Because capture is buffered, flush the client before the process exits — for example from a shutdown hook or an `onStart` handler that registers one:

```typescript theme={null}
import { container } from "@ooneex/container";
import { PostHogAnalytics } from "@ooneex/analytics";

process.on("SIGTERM", async () => {
  await container.get(PostHogAnalytics).shutdown();
  process.exit(0);
});
```

Set `ANALYTICS_POSTHOG_PROJECT_TOKEN` (and optionally `ANALYTICS_POSTHOG_HOST`) in your `.env.yml` (or environment) so the client can initialize.

## Exceptions

`PostHogAnalytics` throws `AnalyticsException` on misconfiguration, carrying a machine-readable `key`.
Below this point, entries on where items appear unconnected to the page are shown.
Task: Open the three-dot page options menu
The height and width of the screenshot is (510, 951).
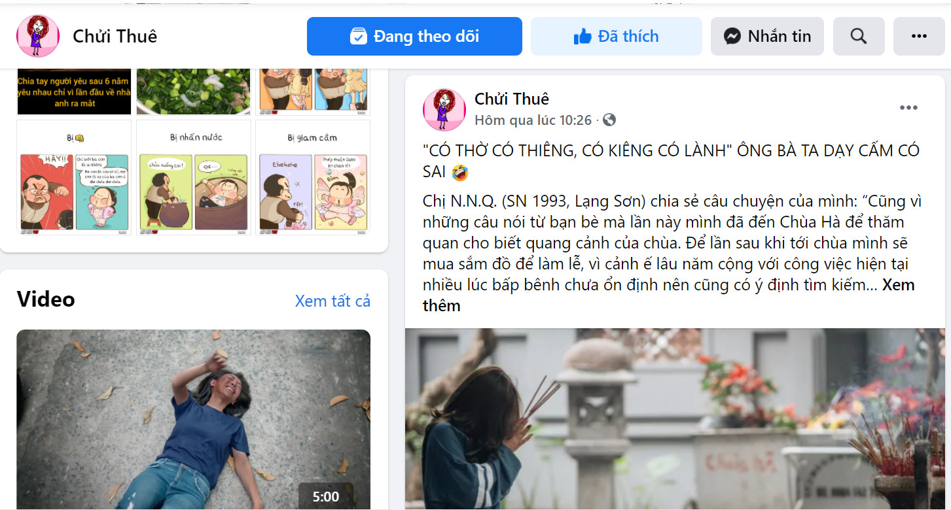Action: (x=919, y=36)

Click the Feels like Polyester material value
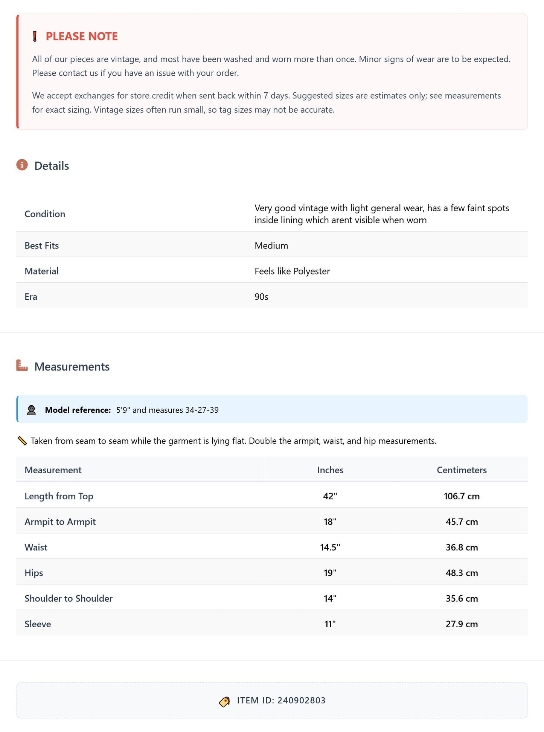pos(292,271)
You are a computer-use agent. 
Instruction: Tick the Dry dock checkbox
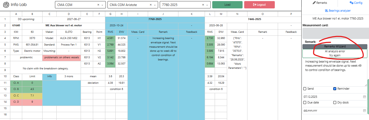tap(335, 103)
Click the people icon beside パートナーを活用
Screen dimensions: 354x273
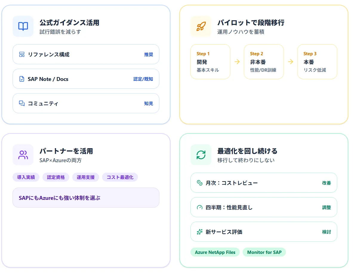coord(23,155)
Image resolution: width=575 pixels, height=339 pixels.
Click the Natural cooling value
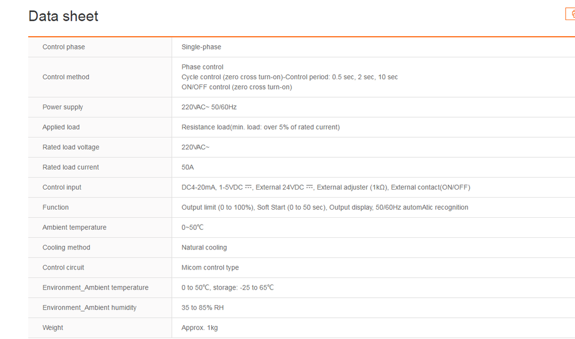(204, 248)
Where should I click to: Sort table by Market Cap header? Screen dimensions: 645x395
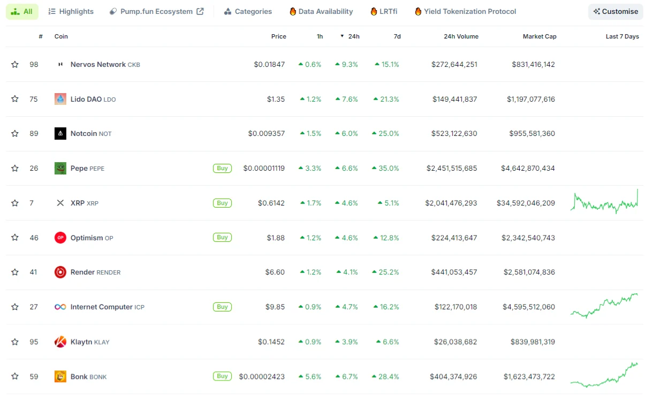click(539, 36)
| Key                | When                                                                         |
| ------------------ | ---------------------------------------------------------------------------- |
| `API_KEY_REQUIRED` | `PostHogAnalytics` is constructed without `ANALYTICS_POSTHOG_PROJECT_TOKEN`. |

```typescript theme={null}
import { AnalyticsException } from "@ooneex/analytics";

try {
  const analytics = container.get(PostHogAnalytics);
} catch (error) {
  if (error instanceof AnalyticsException && error.key === "API_KEY_REQUIRED") {
    logger.error("PostHog is missing its project token", error.data);
  }
  throw error;
}
```

## Best practices

* **Call `shutdown()` on exit.** Capture is buffered; flush before the process terminates so you don't drop the last events.
* **Use stable distinct ids.** Pass a consistent `id` per user or entity so events stitch together into one timeline.
* **Name events consistently.** Use a convention like `noun_verb` (`order_completed`, `user_signed_up`) so they're easy to query.
* **Keep the project token in the environment.** Load it from `.env`; never hard-code it.
* **Match the host to your data region.** Override `ANALYTICS_POSTHOG_HOST` for the US cloud or a self-hosted instance — the default is the EU cloud.

See the [Analytics component](/components/analytics) for the provider interface and how events flow through the framework.